» **Task statement**
Report every line from the following entries that contains the string "agent".

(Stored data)
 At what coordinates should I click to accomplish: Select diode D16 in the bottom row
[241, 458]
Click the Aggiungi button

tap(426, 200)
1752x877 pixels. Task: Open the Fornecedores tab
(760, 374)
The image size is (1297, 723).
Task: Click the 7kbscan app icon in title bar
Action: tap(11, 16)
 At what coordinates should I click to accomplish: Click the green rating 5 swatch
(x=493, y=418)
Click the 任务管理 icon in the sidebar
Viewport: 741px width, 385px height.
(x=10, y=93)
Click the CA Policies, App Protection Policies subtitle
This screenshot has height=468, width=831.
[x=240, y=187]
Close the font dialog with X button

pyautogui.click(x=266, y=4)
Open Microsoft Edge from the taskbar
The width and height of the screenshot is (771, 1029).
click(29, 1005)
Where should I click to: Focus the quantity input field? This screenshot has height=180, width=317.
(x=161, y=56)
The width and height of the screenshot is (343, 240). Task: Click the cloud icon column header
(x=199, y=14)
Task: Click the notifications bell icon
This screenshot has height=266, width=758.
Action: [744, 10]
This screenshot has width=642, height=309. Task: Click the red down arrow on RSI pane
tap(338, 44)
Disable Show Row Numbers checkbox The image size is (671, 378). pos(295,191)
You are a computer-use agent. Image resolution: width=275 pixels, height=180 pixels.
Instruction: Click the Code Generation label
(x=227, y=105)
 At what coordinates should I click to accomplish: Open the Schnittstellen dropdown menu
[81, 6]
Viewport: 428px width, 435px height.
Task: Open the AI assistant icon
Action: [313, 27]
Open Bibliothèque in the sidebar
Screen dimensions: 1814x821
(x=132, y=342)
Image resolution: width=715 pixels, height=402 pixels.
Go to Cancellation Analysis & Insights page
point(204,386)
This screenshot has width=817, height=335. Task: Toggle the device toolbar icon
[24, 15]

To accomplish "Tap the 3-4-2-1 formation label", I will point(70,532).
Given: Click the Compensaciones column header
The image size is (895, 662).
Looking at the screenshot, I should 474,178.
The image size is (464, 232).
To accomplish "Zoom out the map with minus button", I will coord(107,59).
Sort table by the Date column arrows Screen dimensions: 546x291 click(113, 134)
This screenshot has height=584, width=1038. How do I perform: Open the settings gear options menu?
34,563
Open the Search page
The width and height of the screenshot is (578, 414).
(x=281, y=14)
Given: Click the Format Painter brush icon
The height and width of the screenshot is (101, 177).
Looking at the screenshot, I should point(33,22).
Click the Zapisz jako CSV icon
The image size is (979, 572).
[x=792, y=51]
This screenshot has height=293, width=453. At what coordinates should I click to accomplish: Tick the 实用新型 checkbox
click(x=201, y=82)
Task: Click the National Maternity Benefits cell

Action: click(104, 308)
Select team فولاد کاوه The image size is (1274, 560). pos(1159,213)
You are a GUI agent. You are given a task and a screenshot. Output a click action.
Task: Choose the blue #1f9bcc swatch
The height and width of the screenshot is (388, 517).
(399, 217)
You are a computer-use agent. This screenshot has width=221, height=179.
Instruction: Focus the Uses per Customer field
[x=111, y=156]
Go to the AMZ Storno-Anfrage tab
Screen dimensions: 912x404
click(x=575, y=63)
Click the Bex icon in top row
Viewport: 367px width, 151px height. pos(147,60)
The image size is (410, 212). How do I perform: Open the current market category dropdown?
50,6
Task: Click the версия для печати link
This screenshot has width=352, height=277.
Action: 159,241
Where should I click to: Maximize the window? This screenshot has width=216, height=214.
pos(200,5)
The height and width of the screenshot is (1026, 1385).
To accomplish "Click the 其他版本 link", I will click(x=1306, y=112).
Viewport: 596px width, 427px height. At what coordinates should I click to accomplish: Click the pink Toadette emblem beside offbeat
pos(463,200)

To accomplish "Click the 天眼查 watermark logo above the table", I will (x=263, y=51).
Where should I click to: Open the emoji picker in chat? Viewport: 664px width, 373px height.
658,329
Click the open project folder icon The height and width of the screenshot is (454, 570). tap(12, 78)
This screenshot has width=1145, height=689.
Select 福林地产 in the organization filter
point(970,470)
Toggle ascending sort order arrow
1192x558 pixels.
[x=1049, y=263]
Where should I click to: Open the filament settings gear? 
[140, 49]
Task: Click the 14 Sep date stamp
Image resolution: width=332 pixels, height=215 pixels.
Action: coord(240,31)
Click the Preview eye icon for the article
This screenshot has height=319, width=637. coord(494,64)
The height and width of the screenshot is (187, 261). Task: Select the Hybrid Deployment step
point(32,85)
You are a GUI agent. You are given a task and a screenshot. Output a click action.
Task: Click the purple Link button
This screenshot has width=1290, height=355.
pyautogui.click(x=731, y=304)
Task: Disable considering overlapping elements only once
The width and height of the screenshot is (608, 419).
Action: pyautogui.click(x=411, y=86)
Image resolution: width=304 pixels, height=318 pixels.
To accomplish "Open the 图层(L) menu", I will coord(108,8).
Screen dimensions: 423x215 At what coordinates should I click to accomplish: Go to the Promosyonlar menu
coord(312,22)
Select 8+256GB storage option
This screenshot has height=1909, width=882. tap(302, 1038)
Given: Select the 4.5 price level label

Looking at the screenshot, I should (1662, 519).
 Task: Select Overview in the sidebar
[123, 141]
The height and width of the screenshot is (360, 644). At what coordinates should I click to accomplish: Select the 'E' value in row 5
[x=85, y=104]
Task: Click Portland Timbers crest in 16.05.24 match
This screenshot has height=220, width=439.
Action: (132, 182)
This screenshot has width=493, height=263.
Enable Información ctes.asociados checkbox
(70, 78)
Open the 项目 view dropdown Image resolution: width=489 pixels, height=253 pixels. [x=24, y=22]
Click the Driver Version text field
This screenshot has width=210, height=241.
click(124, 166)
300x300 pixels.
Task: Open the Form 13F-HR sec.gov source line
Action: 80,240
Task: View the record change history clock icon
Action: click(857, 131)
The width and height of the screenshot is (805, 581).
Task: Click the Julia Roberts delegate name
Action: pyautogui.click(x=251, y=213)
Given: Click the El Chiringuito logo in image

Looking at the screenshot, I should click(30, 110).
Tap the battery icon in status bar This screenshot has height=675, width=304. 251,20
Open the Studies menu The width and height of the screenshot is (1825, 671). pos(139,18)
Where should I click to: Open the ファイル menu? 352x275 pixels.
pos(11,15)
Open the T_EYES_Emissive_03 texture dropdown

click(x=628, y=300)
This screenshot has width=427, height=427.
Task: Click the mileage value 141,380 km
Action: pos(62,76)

» **Task answer**
You are a computer-use agent. Image resolution: width=275 pixels, height=180 pixels.
You are a GUI agent. You are given a task and a screenshot. Output a click action.
You are a computer-use agent. This screenshot has width=221, height=179.
You are a GUI agent. You are given a task and a screenshot. Output a click action.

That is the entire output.